Accetto di buon grado il lavoro e comincio a fare qualche scatto, approfittando dell'accesso ad aree non concesse ai normali visitatori. Da lassù la città ti rapisce, ti ingloba tra i marmi e le antiche costruzioni medievali, fino ad arrivare agli sfarzi dell'antica Roma, tutto in un unico sguardo d'insieme. Sembra quasi di poter toccare il sole e immergerti nel cielo limpido che lancia ventate fredde di tanto in tanto, a risvegliarti da questa atmosfera surreale e magica.

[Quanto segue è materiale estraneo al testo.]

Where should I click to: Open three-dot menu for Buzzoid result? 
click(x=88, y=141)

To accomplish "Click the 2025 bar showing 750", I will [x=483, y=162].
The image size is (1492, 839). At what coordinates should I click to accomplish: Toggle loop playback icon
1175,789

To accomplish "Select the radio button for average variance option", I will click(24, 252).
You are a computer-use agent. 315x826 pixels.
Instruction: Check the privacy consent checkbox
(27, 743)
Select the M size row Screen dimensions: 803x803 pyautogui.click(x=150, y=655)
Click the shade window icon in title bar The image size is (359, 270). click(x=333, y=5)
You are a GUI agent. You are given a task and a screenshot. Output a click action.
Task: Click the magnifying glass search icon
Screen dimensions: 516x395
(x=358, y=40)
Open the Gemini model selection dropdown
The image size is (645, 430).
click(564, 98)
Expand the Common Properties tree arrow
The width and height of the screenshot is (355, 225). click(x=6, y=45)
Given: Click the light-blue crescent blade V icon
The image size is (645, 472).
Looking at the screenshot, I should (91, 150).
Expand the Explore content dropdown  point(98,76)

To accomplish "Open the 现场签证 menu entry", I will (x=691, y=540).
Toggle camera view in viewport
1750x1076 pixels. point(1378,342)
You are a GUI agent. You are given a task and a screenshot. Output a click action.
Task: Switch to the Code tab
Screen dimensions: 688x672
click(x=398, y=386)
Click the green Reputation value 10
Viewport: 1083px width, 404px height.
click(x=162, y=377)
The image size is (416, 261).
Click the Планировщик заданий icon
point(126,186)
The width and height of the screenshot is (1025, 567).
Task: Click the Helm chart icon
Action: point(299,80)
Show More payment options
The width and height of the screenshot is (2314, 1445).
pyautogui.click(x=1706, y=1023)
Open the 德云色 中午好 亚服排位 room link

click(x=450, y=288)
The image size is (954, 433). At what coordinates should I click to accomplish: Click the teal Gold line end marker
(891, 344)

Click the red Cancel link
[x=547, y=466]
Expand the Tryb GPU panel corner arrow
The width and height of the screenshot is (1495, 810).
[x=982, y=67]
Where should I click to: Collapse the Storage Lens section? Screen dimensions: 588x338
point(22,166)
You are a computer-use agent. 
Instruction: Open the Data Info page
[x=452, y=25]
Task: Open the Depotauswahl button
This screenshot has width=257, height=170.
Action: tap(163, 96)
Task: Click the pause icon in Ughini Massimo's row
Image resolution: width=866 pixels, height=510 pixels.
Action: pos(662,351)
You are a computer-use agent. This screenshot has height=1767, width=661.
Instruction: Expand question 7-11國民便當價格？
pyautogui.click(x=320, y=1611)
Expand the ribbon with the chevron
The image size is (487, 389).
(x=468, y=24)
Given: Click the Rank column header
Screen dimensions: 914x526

Viene voglia di rimanere li tutto il giorno, rannicchiati in qualche spazio tra le colonne e le scale infinite a guardare Roma e tutte quelle piccole formiche che si muovono avanti e indietro per le vie sottostanti. Mi faccio coraggio e abbandono quel luogo così carico di storia da far quasi sentire le voci di tutti quelli che sono stati li prima di me, prima ancora che venisse eretto questo monumento così plateale. Decido di tornare a piedi, approfittando della giornata che ci ha risparmiato dalla pioggia della notte scorsa. Fotografo le pozzanghere che fanno da specchio alle vie e in una ci sono io, riflesso con il mio giaccone blu e i jeans, i capelli neri disordinati e gli occhiali da sole nascosti dietro l'obiettivo. Ci sono anche io, una volta tanto, e vedendomi riflesso nella piccola pozza d'acqua quasi non mi riconosco talmente tanto è il tempo in cui non ho pensato a me e alla mia vita reale. Un periodo passato solo a lavorare, senza tanti amici con cui condividere altro e con poche donne senza significato con cui passare qualche notte senza poi ricordare particolari emozioni lasciate alle spalle. Un periodo freddo, reso più intimo solo dalle mie fotografie che raccontano però la vita di altra gente e di altri posti. C'è un poco di me in ogni scatto, ma niente a che vedere con quello che un fotografo può fare mettendoci dentro il proprio cuore. Devo ricominciare a fare fotografie non commissionate, ricercandoci dentro me stesso e forse la foto della margherita è il primo passo per riscoprirmi cambiato e dare una svolta alla mia vita che ora appartiene solo agli altri, come una meretrice che si abbandona solo al proprio lavoro per dare piacere agli altri.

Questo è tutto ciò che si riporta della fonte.